Written instruction 1
Answer these questions from the Through the Keyhole article:
(a) Who created the show?
(b) On which network did the show air from 22 February to 23 December 1996?
(c) What was the running time from 2013 to 2019?

— START Document section —

- Also known as: Keith Lemon's Through the Keyhole
- Genre: Comedy; Panel show;
- Created by: Kevin Sim
- Presented by: Sir David Frost; Leigh Francis;
- Country of origin: United Kingdom
- Original language: English
- No. of series: 8 (ITV); 1 (Sky One); 9 (BBC); 6 (Revival);
- No. of episodes: 115 (ITV); 42 (Sky One); 314 (BBC); 47 (Revival);

Production
- Production locations: The Leeds Studios (1987–2008); Pinewood Studios (2013–2018); BBC Elstree Centre (2018–2019);
- Running time: 30 minutes (1987–2006); 45 minutes (2007–2008); 60 minutes (2013–2019);
- Production companies: Yorkshire Television (1987–1995); Paradine Productions (1996–2008); Talkback (2013–2019);

Original release
- Network: ITV
- Release: 3 April 1987 – 1 May 1995
- Network: Sky One
- Release: 22 February – 23 December 1996
- Network: BBC One
- Release: 5 May 1998 – 2 August 2004
- Network: BBC Two
- Release: 27 February 2006 – 4 June 2008
- Network: ITV
- Release: 31 August 2013 – 23 February 2019

= Through the Keyhole =

British comedy panel show (1987–2019)

Through the Keyhole is a British comedy panel game show created by the television producer Kevin Sim and originally presented by Sir David Frost in the studio and Loyd Grossman on location. The location presenter explores celebrities' houses and a panel of other celebrities in the studio try to guess who the famous homeowner is.

The show was originally produced by Yorkshire Television and was broadcast on ITV from 3 April 1987 to 1 May 1995, then on Sky One from 22 February to 23 December 1996 before moving to BBC One from 5 May 1998 to 2 August 2004 and its sister channel BBC Two from 27 February 2006 to 4 June 2008.

— END Document section —
— START Records to process —

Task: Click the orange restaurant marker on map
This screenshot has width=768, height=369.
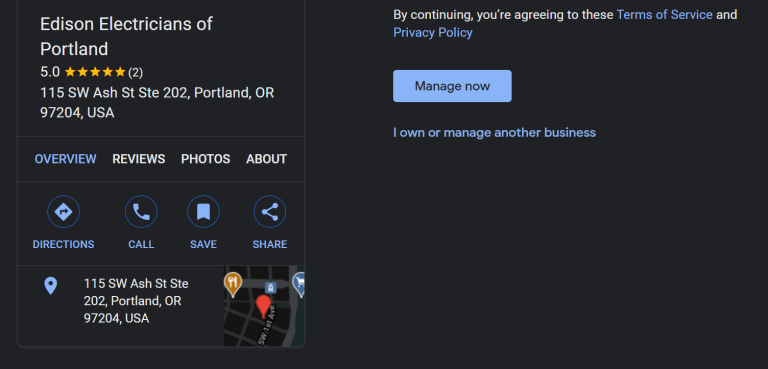Action: pyautogui.click(x=233, y=284)
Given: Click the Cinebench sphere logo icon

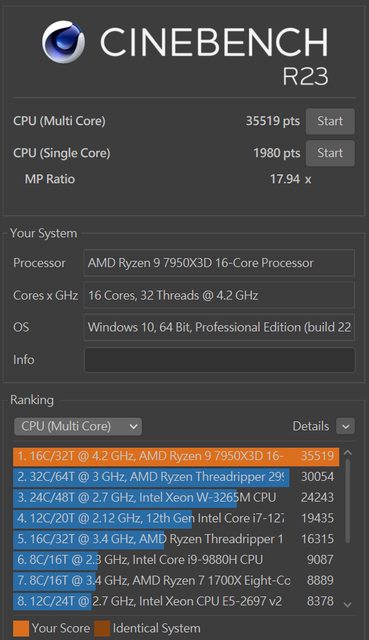Looking at the screenshot, I should (x=63, y=42).
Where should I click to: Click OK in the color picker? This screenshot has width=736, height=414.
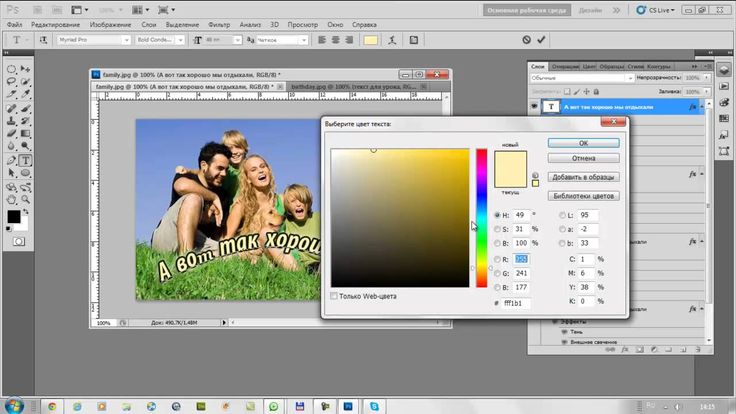click(x=583, y=143)

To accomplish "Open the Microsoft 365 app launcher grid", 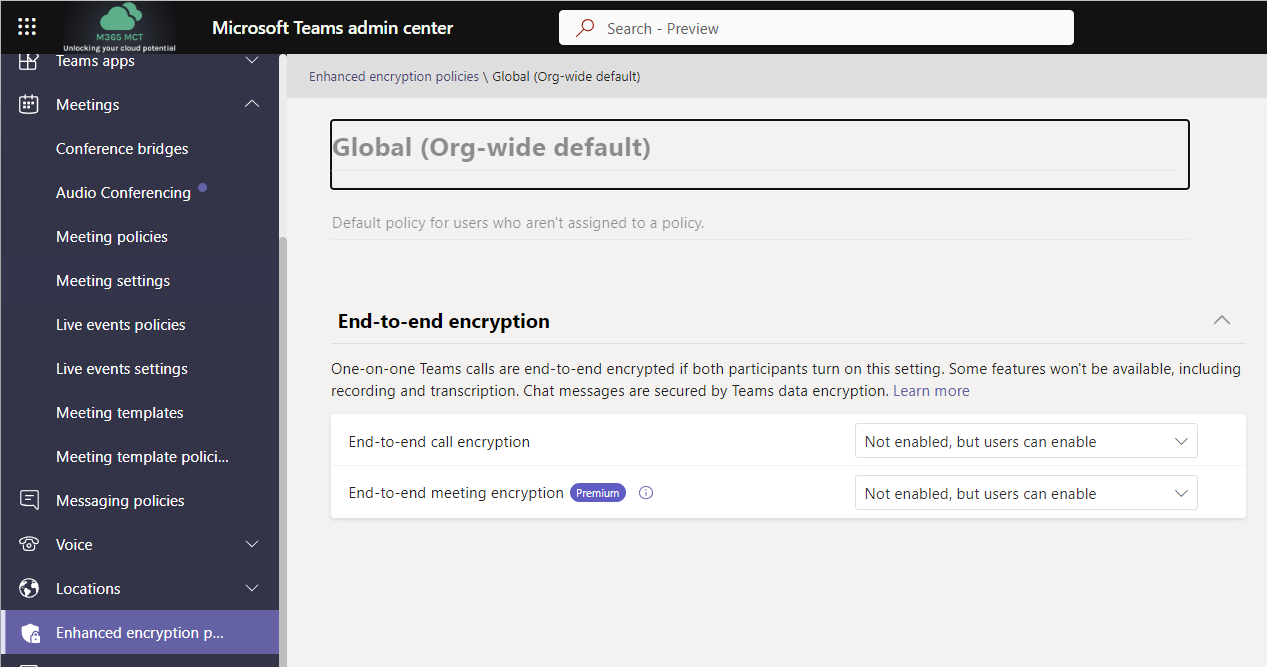I will tap(27, 27).
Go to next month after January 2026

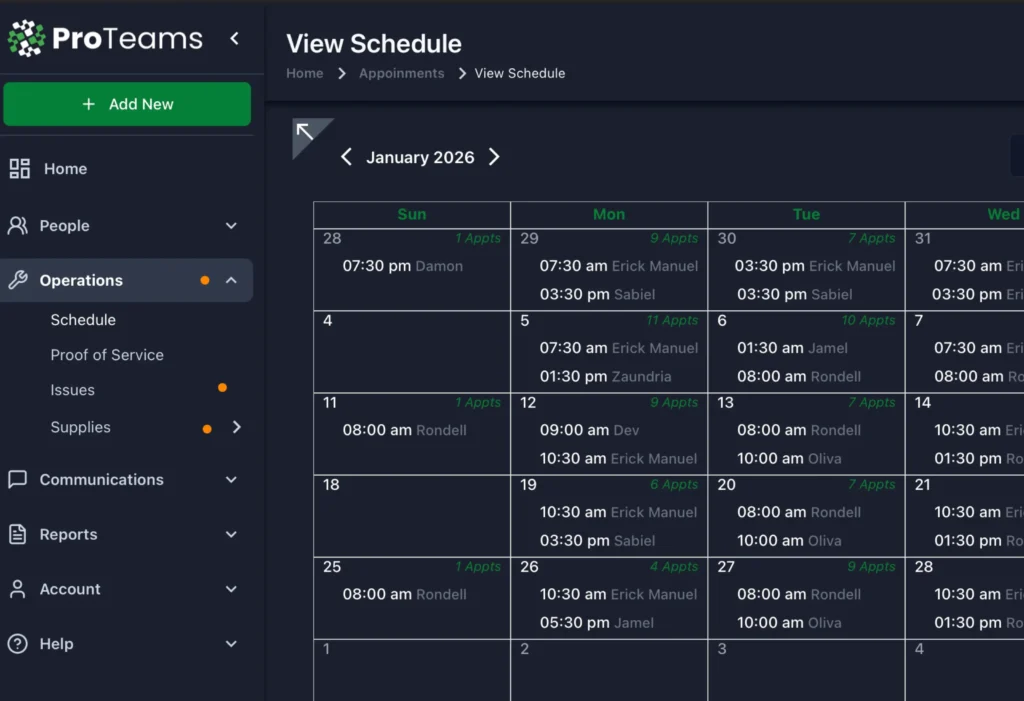494,157
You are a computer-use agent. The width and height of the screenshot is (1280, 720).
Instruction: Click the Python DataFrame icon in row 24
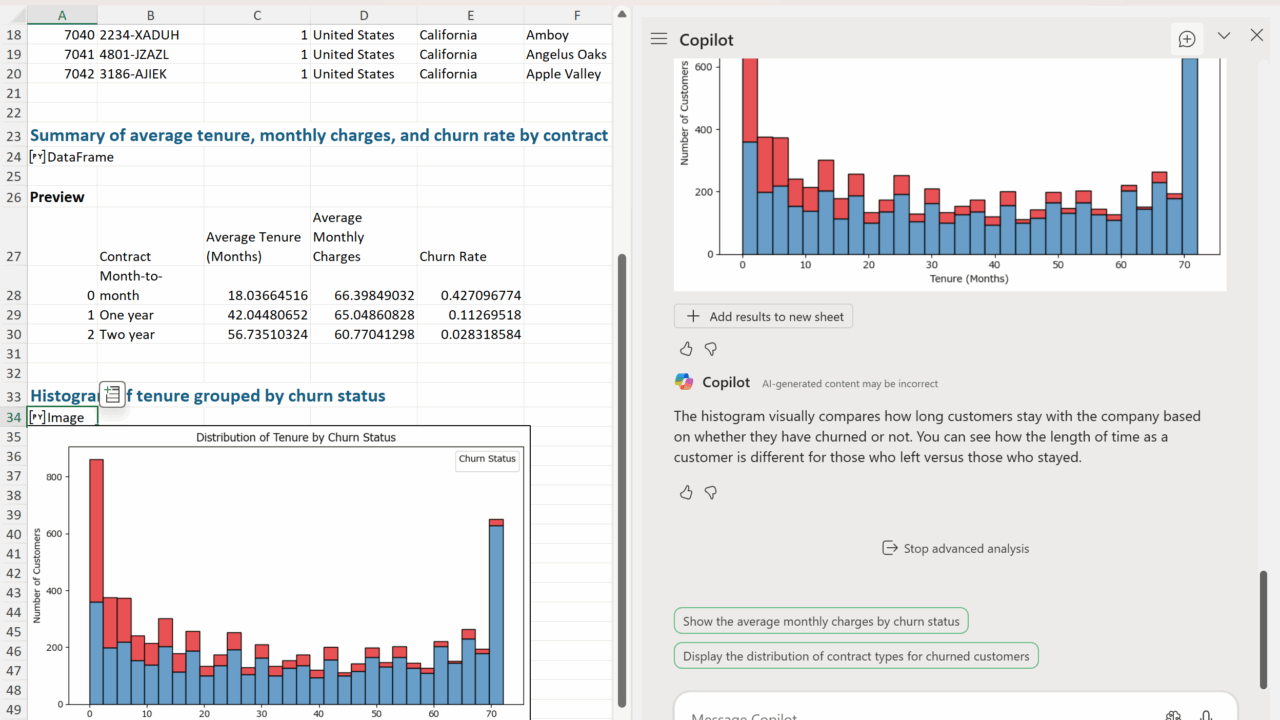point(37,157)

— END Records to process —

Written instruction 2
Please write out the rows again, starting with the line that contains "You are a computer-use" and going on through the last line of the rows. Raise every coordinate in the answers by 14, and leave the pictures out.

Task output 1
(a) Kevin Sim
(b) Sky One
(c) 60 minutes

Task output 2
You are a computer-use agent. The width and height of the screenshot is (1280, 720).
Instruction: Click the Python DataFrame icon in row 24
point(51,171)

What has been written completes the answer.